La noche ya había refrescado lo suficiente las paredes de adobe como para permitirle dormir o al menos descansar. Mecánicamente prendió un fósforo y encendió la lámpara de querosén, una lúgubre llama amarilla ilumino la mesa, las cuatro sillas, la cocina y la puerta del cuarto.
Alberto verifico el consumo del querosén en la única lámpara de la casa, y gruño satisfecho. India, siempre mas trasnochadora que el, o quizás mas afecta al fresco nocturno, permaneció unos segundos parcialmente echada en la galería siguiendo con su vista los movimientos del amo en el interior del rancho. Finalmente remoloneando se levantó, estiro sus patas traseras y con un bostezo se encaminó lentamente en pos de Alberto.
El hombre dobló con cuidado sus ropas de trabajo, (en realidad toda su escasa ropa es de trabajo) y se sentó en la cama. Sobre la espartana mesa de luz solo esta la lámpara y el portarretratos. Una mujer y una niña le sonríen desde la foto y el tiempo. Alberto, como todas las noches, estiro su callosa mano derecha, toco el vidrio frió y murmuró unas palabras que tan solo India podría comprender pero no explicar a nadie.
Finalizando el rito diario, Alberto apaga de un soplido la llama de la lámpara, y se acuesta boca arriba. Con los ojos aun abiertos se queda observando las últimas volutas de humo que la mecha apagada desprende de la lámpara, los dibujos etéreos suben apenas visibles gracias a la claridad de la luna que entra por la ventana abierta. La perra gira un par de vueltas en el piso buscando una posición más cómoda, suspira profundamente y cierra sus ojos.
- Con un poquito de suerte mañana termino de arar el lote. - Dice Alberto en voz baja.
El tema no es menor, el lote en cuestión es el último pedazo útil de su tierra, aun no labrado. Año tras año a lo largo de toda una vida, Alberto ha trabajado su tierra. Desde que muriera su padre y le entregara unas pocas hectáreas de monte salvaje, hasta el día de hoy, Alberto no ha dejado de trabajar ni un solo día en ella. En realidad esto no es exacto, hubo una sola excepción, y no fue de un día sino de diez. Eso pasó hace más de ocho años y fueron los diez días más tristes de su vida.
Como todas las noches Alberto recuerda y sueña con otras épocas felices hasta cerrar sus ojos y quedarse profundamente dormido.

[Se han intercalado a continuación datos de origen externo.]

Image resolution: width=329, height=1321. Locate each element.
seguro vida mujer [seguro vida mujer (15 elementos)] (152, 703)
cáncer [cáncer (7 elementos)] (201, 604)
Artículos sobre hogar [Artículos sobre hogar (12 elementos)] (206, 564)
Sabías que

Aun esta oscuro, pero la claridad sobre la montaña, presagian lo eterno, otro día.
El gallo afina su primer canto y Alberto abre sus ojos. India lo mira golpeando alegre su cola contra el suelo de la habitación.
Como todos los días, Alberto se levanta de la cama, agradece a Dios con una breve oración enseñada por su madre, camina descalzo fuera de la casa hasta el retrete. Vuelve mirando al cielo intentando desentrañar un futuro de solo veinticuatro horas.
- Fresco aunque un poco húmedo, pero hoy no lloverá, quizás hoy termine.
Alberto se higieniza semidesnudo en la cocina, vuelve a la habitación y observa crítico unos segundos su ropa.
- Aguantan otro día.
La rutina diaria de vestirse, prender el horno de barro, ir al corral de las cabras, ordeñar un jarro de leche, soltar las cabras y volver a desayunar con un poco del pan de ayer, es supervisada atentamente por la perra.
Un poco de “yerbeado” para el hombre, un plato de leche para India y un poco de pan para ambos constituye el primer plato del día.
Enjuaga los escasos utensilios de cocina y sale fuera del rancho. A lo lejos su yegua relincha.
- ¡Mañera! - Dice Alberto con cariño.
Saca las riendas colgadas del tala y camina a su encuentro.
Bajo un gigantesco quebracho dos cruces impecablemente blancas descansan en el amanecer. El hombre las mira, como todas las mañanas, y unas palabras ininteligibles salen como aliento de su boca en el fresco amanecer. A unos metros el primer rayo de sol pega sobre el camino a la vieja mina abandonada, esta huella es el único vinculo que une a Alberto con el mundo o quizás mejor, al mundo con Alberto.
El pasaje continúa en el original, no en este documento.